JB: We were out along the pond, and I look down at my feet and there’s – in the water’s edge – there’s this giant swath of boiling organisms. It was amazing. It was tadpoles and toadlets, tiny things like the size of a—not even the size of a quarter. And then I looked at my feet, and the toadlets were coming out of the water. They were hatching and emerging. And they were like hopping by me. And it was our entire pond edge.
So we called—we have a friend who’s the non-game wildlife manager of Montana – and we called him. We said, there’s something you should see. And so he went down and he came running back and said they’re Western toads, and their habitat’s highly endangered in Montana. Only 10% of their habitat is left. And there were thousands of them, and they were not going to stay on our property. They move up to two-and-a-half, three miles away. And then, you know, herons came in and Sandhill cranes were eating them, and they flew away.
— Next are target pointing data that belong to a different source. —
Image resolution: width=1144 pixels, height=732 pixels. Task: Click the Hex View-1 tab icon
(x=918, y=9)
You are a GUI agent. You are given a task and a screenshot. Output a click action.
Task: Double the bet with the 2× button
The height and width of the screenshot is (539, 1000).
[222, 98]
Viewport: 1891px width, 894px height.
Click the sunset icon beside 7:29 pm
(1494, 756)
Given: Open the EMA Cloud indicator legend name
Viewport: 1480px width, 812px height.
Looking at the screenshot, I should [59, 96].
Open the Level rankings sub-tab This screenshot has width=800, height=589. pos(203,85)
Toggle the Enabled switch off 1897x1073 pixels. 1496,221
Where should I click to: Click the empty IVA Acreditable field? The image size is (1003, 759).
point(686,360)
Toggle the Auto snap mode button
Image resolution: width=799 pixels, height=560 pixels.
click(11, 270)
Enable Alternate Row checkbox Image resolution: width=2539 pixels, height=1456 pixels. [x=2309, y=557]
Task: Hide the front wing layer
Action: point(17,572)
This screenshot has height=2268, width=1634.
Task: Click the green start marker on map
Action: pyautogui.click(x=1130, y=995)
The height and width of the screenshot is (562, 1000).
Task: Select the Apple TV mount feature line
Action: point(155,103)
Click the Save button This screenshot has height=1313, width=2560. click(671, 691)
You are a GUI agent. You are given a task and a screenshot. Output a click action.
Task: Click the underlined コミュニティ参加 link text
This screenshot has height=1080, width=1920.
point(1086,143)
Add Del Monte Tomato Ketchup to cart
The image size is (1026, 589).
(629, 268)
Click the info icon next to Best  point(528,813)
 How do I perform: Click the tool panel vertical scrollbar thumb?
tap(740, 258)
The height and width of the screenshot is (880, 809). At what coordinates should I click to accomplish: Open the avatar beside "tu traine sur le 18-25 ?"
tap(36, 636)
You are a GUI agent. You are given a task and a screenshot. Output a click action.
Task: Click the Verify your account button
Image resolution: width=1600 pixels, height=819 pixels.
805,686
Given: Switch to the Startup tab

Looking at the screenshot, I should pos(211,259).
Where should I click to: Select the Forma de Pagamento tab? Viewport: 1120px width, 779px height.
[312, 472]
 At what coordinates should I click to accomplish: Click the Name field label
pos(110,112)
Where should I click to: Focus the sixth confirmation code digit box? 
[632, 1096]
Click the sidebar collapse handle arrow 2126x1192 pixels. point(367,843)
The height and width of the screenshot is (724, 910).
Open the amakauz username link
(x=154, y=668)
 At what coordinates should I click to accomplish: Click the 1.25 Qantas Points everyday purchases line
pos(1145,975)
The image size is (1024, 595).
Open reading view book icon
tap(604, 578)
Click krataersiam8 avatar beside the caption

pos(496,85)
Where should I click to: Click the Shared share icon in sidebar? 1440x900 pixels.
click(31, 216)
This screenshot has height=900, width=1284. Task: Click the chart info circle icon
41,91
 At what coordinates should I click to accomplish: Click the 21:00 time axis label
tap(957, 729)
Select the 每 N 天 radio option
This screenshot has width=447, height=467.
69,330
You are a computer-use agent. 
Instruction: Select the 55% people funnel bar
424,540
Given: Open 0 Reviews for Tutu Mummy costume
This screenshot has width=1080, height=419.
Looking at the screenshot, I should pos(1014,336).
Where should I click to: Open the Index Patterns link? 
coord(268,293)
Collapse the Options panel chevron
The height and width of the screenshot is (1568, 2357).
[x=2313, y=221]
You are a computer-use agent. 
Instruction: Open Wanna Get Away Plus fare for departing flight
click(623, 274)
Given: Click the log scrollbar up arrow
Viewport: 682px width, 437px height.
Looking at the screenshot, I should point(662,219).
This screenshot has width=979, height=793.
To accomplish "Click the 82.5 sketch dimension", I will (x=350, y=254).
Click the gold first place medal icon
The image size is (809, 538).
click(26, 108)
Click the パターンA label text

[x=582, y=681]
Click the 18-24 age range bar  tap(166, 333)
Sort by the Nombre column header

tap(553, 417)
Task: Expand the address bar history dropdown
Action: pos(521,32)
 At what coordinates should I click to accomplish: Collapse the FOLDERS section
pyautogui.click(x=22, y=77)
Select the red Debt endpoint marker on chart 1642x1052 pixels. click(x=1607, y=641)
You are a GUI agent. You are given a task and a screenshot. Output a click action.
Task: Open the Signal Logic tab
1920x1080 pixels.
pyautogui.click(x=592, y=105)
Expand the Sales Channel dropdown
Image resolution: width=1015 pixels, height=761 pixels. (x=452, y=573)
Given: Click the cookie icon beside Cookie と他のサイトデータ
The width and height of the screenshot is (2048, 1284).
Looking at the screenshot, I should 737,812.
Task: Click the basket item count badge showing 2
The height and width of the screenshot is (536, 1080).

We could watch the beneficial flows of our property going to other places. Life’s abundance was now traveling beyond borders, beyond property lines. There are no property lines in the natural world.
And I’ve got to tell you, that’s—if everybody had that experience, even if they’re just on a balcony and they happen to create a home for something, there’s something deep about that in which we remember our generous spirits as humans.
So can humans be a welcome species? Yeah. Why not? We’re young, we’re young. But this is our true home. We belong here. And I think our true nature is generous, because we’re a biological being. [APPLAUSE]
And we can do what life does, I know that we can. Whatever part of the Earth you touch, you can help heal. Let’s do it by design. Let’s find our true generous natures. [APPLAUSE]
Host: Janine Benyus, “How Would Nature Do It?”